Pubblicato il 06/03/2018 - Formiche

È stata come una rimpatriata tra vecchi amici che hanno molte cose in comune e vedono il mondo allo stesso modo. Ed è durata un’ora più del previsto. La visita del primo ministro israeliano Benjamin Netanyahu a Donald Trump alla Casa Bianca ieri pomeriggio si è rivelata così un’occasione per un confronto a tutto campo sui temi di interesse comune all’America e ad Israele.

“L’Iran, l’Iran, l’Iran è stato il principale tema trattato nell’incontro”, riferisce Netanyahu, aggiungendo che se ne è parlato “almeno metà del tempo”. L’altra metà è stata dedicata a argomenti non meno roventi come Siria, Iraq, Libano e i palestinesi. Di questi ultimi però “non abbiamo conversato più di quindici minuti”. Come dire: l’intesa è massima.

Che il colloquio fosse concentrato sull’Iran era scontato. Appena quindici giorni fa Israele è stata oggetto di una grave provocazione militare da parte di Teheran, che ha fatto sorvolare il territorio israeliano da un proprio drone, costringendo l’aviazione di Gerusalemme ad abbatterlo. La polemica tra Iran ed Israele su questo episodio è stata durissima, come si è visto alla conferenza sulla sicurezza di Monaco della settimana scorsa, durante la quale Netanyahu e il ministro degli esteri iraniano Javad Zarif si sono scambiati battute al vetriolo.

L’Iran è il nemico comune di Israele e Stati Uniti. Su questo perno poggia la comune intenzione di articolare una strategia per contrastare le ambizioni egemoniche di Teheran nel Levante e le sue ardite operazioni militari all’estero. Su un punto in particolare la sintonia tra Trump e Netanyahu è totale: entrambi vogliono riformare l’accordo sul nucleare con l’Iran, il Jcpoa negoziato per anni dall’amministrazione Obama e siglato a Vienna nel luglio 2015.

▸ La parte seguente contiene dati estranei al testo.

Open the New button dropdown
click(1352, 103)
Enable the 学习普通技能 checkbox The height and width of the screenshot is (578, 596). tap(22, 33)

“Nei prossimi 60 giorni il Presidente deve prendere un’importante decisione al riguardo dell’accordo sul nucleare”, ha detto Netanyahu, “ e credo che questo mostri il suo grande interesse per la mia valutazione”. La valutazione di Netanyahu sul Jcpoa è nota dai tempi in cui il primo ministro non perdeva occasione, prima del 2015, di arringare i leader internazionali in proposito: è un pessimo accordo che non risolve il problema del nucleare iraniano, ma si limita a rimandarlo nel tempo, e lascia in piedi tutta una serie di problemi riguardo la politica estera e gli affari militari dell’Iran.

Durante il colloquio di ieri, sia Trump che Netanyahu hanno convenuto che l’accordo debba essere o rinegoziato e ridefinito (“fixed”) o cancellato. Ambedue si sono lamentati della sua durata limitata – quindici anni dalla sua sigla – e del fatto che le sue clausole non coprano il programma balistico di Teheran o l’appoggio fornito a milizie armate sciite in tutto il Medio Oriente.

“Se io devo dire quale sia la nostra più grande sfida in Medio Oriente ad entrambi i nostri paesi”; ha detto Netanyahu a Trump, “e ai nostri amici arabi, è incapsulata in una parola: Iran. L’Iran deve essere fermato. Questa è la nostra sfida comune”. Peccato che la visione dei due leader non coincide con quella degli europei, che sulla minaccia posta da Teheran e sul Jcpoa nutrono idee contrastanti. Anche per questo motivo incontri come quello di ieri sono importanti: Trump e Netanyahu sanno di dover concertare una strategia che non potrà fare conto sul sostegno degli alleati del Vecchio Continente, che sull’Iran hanno scelto una linea morbida e di stracciare il Jcpoa non ci pensano minimamente. Ma con o senza alleati, è necessario “contrastare la maligna influenza dell’Iran”, dice la Casa Bianca sottolineando che questo è uno degli “obiettivi” dell’amministrazione Trump.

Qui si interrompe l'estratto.